Tuesday, 8 December 2009

WEYMOUTH MATTERS with Harry Walton

Please sort out this design defect in the road drainage

FIVEWAYS has become a nightmare in the rain for drivers trying to negotiate the corner of the junction between Chickerell Road and Radipole Lane, Weymouth.

The drain there just doesn’t do its job and the result is that vehicles turning in to Radipole Lane suddenly plough into a large pond up to a foot deep.

Worse came recently when one of many cloudbursts coincided with the rush home from school.
Traffic was busy, the road flooded and every few seconds a car or lorry sent a wave of floodwater over the pavement where children were trying to cross, much to their angry dismay.

I’m sure there might be authority arguments about the wrong kind of leaves blocking the drain, but there is one inescapable fact.

This site lies on the side of a gentle hill. The road rises up Radipole Lane and descends down Chickerell Road, so why does it always flood at this point?

There has to be a design defect somewhere since gravity is clearly on the side of drainage. Tyre pressure from turning vehicles has undoubtedly created something of a hollow, but surely this could be levelled at the same time as a better culvert was being put in.


Christmas trees to rent - a great idea!

DON’T laugh. This really is a local true story about a Charminster company, near Dorchester, which is offering Christmas trees for rent.

The idea is so unusual yet so obvious that you wonder why no one thought of it before. All you do is contact the company and rent your living Christmas tree in a pot for the festive season, then the company comes round and collects it later.

This environmentally friendly solution to throwing dead Christmas trees away in the New Year after they’ve outlived their usefulness could be a real winner.

I was chatting with shoppers and shopkeepers in Weymouth about the idea and they all loved it because the potential landfill saving must be enormous and they liked the idea of doing their bit for the environment.

Trees For Rent, which has been going less than two years, takes back the trees and keeps renting them out until too large when they are offered for corporate sale or planted out for landowners.

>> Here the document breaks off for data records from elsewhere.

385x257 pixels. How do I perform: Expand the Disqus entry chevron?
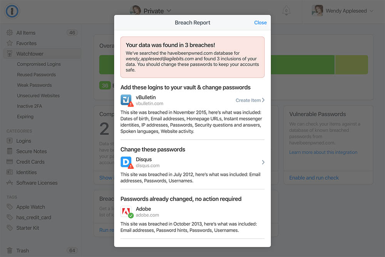(x=263, y=162)
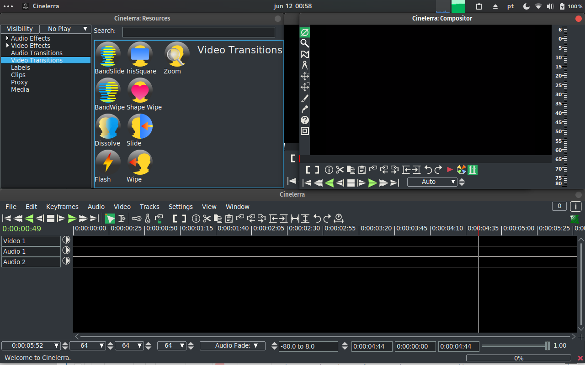Screen dimensions: 585x365
Task: Click the scissors cut icon in main toolbar
Action: click(207, 219)
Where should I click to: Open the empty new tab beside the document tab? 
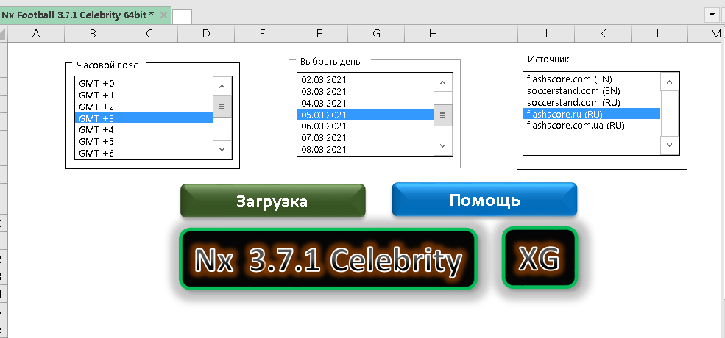pos(182,17)
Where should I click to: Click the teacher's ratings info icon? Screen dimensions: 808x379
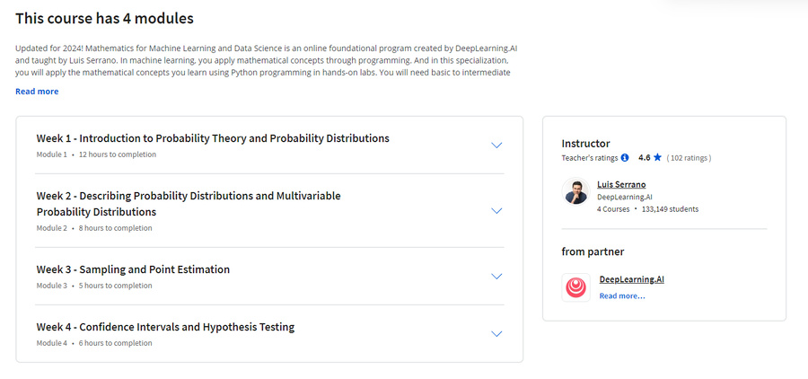[625, 158]
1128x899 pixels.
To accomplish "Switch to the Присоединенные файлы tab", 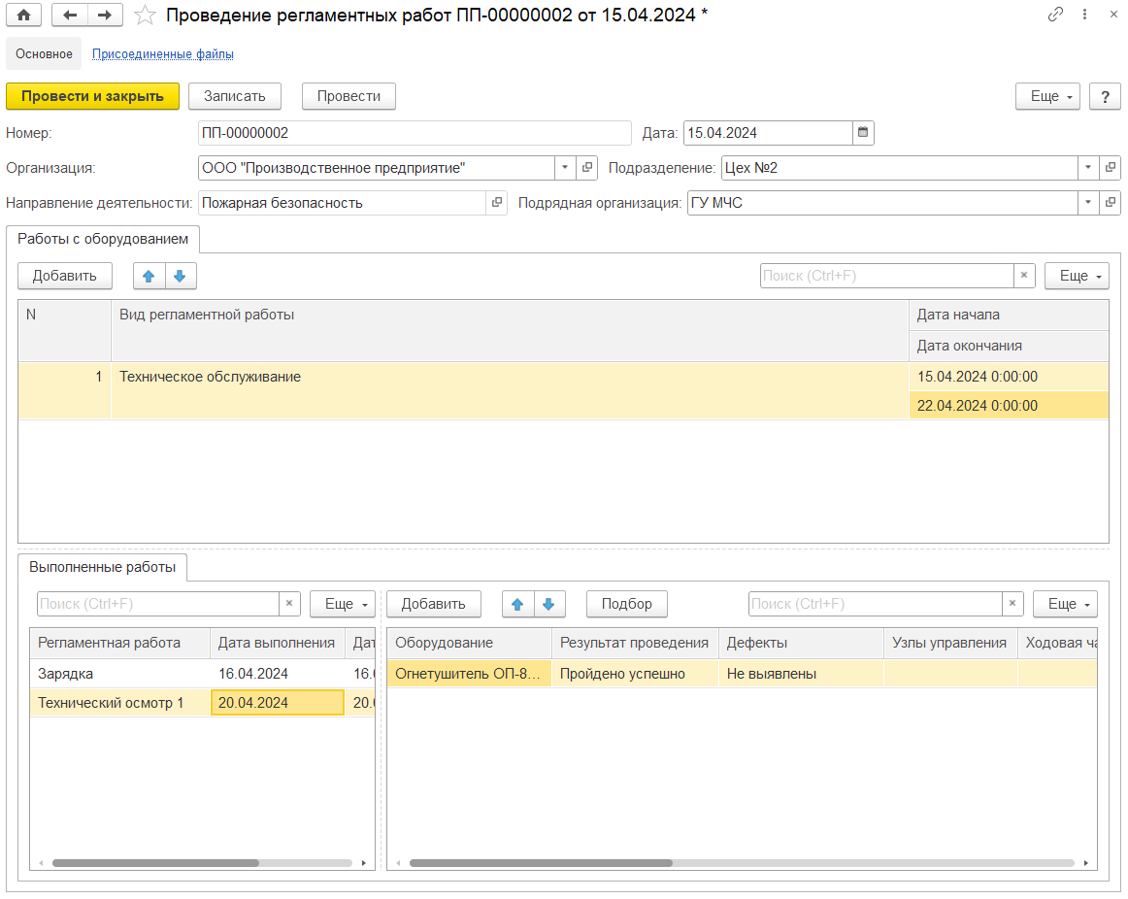I will (x=162, y=54).
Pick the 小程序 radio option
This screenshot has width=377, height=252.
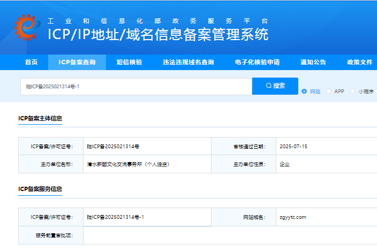click(x=353, y=91)
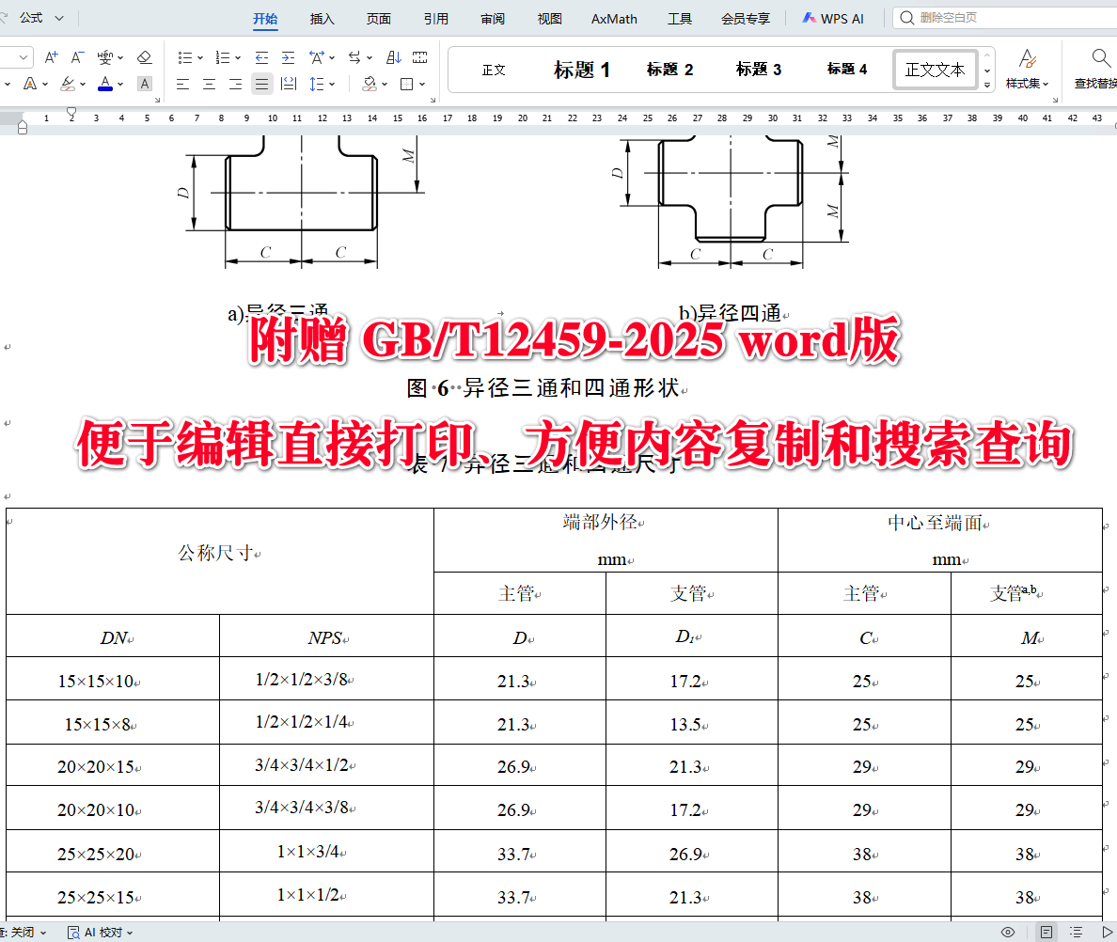Click the bulleted list icon
The height and width of the screenshot is (942, 1117).
185,57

Anyhow, if you fancy a Christmas tree which could still have a useful life come spring, then the website to log on to is www.treesforrent.com


Reindeer in danger!

WEYMOUTH is now decked out in all its Christmas light finery which really annoyed one little boy walking past the Fire Station roundabout at the bottom of Boot Hill.

On the roundabout were glowing renditions of several reindeer, but the boy was very angry at the risk the reindeer were running from all the passing traffic.

He told his mother: “If I was Father Christmas I wouldn’t leave them there where the cars might hit them. I’d park them in the multi-storey.”

A wonderful sentiment, little boy, but I think Santa might be a bit horrified at the bill for 24-hour festive parking in Weymouth for a month or so.


Buy a local turkey

AS mentioned in an earlier column, Christmas turkeys are available now but are in short supply due to recession-reduced ordering by two major supermarket chains.

However, if mass produced turkey numbers are down then the Weymouth area remains strong in the number of free range turkeys for sale.

Mine is nicely tucked away in a freezer ready for the big day and I understand from my supplier that more people than ever are choosing to go to a farm or small private supplier for their festive bird.

I was given one word of warning. Make sure the giblets are stored frozen with the bird and not separately in the fridge to ensure no one winds up with an upset stomach.


Holiday gift

A FORMER Weymouth woman was drawing towards the end of her holiday in Australia and she wanted to take back a present for her work boss.

She knew he liked a beer and decided to help him keep his drinks cool by buying him some insulated can sleeves decorated with three kangaroos.

Her gift was a great success and the boss promptly used them at his next barbecue. It wasn’t until a second barbecue was held that the boss’s son noticed the can sleeves.

He then quietly pointed out to his father that the kangaroos on them were doing a bit more than just decorating the sleeves. They were actually having sex!

Fortunately for the woman, her boss saw the funny side of things.